INFORMATION PROVIDED:

====================

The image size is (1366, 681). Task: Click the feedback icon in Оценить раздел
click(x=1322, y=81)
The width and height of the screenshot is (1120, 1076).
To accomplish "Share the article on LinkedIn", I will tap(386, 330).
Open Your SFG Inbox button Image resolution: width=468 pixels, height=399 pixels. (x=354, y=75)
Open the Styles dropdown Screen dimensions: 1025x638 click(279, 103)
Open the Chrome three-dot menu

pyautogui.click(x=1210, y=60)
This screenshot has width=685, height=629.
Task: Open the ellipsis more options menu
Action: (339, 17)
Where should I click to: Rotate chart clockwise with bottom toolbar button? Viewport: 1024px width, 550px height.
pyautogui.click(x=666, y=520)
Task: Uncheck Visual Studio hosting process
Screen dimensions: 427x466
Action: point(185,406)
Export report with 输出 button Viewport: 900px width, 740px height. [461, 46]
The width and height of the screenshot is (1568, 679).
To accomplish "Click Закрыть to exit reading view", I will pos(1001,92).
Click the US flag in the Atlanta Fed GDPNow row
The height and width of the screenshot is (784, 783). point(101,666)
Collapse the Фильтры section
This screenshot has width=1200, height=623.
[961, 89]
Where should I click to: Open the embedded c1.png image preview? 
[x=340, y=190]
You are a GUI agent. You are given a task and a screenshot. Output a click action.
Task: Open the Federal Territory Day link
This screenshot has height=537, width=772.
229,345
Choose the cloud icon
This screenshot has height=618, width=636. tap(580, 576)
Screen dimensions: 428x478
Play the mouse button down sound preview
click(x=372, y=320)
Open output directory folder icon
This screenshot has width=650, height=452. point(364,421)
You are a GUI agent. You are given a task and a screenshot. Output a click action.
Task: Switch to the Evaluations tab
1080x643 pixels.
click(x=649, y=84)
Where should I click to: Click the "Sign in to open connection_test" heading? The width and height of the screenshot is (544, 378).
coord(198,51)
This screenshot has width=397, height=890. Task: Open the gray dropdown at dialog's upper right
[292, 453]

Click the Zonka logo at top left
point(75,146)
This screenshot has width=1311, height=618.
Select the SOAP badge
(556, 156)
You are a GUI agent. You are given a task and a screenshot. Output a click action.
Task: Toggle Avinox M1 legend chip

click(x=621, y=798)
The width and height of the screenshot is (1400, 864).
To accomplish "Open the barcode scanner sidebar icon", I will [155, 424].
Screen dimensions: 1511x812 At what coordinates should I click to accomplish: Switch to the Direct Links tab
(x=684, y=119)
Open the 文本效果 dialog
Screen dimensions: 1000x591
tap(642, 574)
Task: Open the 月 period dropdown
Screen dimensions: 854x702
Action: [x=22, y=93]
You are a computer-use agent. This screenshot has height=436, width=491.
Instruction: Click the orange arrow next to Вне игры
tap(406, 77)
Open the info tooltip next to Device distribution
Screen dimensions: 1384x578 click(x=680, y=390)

====================

WHAT YOU HAVE TO DO: Scan the lines above, and whenever one holds the string "will", copy it.

RESULT:
To accomplish "Share the article on LinkedIn", I will tap(386, 330).
To accomplish "Click Закрыть to exit reading view", I will pos(1001,92).
To accomplish "Open the barcode scanner sidebar icon", I will [155, 424].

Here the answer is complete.